Stored records
§
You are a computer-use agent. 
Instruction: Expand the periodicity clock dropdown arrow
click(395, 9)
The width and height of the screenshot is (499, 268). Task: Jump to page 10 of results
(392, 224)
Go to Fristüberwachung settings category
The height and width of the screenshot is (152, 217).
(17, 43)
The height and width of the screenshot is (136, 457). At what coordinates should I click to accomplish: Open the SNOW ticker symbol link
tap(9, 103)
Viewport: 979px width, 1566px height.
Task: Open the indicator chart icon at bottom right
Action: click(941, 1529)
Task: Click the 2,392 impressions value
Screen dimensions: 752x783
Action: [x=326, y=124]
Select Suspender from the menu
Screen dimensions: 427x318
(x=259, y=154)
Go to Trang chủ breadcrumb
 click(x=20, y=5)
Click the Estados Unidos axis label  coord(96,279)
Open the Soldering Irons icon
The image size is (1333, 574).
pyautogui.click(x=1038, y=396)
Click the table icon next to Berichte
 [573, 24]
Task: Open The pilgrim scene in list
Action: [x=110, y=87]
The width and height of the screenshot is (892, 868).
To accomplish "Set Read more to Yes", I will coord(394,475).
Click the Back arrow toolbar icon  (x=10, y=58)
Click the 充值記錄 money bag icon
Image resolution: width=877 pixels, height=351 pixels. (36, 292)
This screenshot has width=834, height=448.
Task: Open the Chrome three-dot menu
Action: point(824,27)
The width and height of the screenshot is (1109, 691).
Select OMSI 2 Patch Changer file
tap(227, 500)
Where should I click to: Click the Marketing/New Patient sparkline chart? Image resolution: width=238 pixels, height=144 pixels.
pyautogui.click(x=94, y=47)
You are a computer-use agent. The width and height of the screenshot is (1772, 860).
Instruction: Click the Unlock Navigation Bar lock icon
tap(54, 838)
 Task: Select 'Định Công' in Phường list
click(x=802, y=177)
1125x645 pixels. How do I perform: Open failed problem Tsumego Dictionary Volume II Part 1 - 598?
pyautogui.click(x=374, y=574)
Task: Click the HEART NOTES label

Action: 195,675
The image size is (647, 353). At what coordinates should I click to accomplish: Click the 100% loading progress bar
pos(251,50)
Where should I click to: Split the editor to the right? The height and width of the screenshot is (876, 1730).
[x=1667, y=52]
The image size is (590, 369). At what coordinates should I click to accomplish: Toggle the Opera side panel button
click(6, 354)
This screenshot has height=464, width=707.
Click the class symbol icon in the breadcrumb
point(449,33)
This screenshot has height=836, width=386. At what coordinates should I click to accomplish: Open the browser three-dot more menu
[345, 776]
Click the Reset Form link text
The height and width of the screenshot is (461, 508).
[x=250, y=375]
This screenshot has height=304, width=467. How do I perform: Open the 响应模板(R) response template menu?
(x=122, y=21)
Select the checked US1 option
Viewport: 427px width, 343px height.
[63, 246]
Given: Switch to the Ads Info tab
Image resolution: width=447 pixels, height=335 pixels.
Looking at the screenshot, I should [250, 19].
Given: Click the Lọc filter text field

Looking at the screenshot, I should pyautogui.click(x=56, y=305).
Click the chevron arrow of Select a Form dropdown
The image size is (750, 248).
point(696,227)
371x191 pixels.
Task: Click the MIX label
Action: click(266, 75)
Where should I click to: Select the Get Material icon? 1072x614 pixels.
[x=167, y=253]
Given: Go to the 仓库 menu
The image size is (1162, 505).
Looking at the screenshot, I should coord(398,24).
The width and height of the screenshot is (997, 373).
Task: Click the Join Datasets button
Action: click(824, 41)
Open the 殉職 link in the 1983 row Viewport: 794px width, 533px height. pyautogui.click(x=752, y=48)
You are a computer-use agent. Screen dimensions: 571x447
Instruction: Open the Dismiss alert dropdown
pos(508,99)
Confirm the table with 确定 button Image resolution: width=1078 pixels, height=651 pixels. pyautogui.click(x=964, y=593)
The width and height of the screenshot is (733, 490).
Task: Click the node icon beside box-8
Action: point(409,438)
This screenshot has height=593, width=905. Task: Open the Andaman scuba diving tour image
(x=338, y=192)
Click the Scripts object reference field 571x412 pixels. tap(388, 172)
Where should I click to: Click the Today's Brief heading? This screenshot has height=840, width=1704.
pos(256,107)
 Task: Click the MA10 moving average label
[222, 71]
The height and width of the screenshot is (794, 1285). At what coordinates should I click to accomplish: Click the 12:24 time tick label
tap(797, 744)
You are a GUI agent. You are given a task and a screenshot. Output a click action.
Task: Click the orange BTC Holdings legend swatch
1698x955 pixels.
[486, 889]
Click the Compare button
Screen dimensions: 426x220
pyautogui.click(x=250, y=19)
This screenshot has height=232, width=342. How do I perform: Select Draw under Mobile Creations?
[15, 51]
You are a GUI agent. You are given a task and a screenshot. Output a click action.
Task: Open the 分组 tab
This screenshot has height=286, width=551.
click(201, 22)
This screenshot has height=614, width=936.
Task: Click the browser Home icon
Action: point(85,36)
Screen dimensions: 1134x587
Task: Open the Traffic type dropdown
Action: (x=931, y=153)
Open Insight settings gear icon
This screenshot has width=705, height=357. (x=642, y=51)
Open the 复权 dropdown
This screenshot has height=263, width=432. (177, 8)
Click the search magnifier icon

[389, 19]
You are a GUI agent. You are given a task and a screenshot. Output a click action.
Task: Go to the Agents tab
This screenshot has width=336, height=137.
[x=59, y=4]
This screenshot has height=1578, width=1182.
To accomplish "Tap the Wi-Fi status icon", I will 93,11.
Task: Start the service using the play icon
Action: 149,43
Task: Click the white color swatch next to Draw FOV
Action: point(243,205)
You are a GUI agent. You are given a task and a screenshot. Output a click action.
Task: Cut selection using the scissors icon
§
Return each line from the records that includes the word "computer".

You are a computer-use agent. 
You are a computer-use agent. The width and height of the screenshot is (1772, 860).
You are a computer-use agent. Screen dimensions: 571x447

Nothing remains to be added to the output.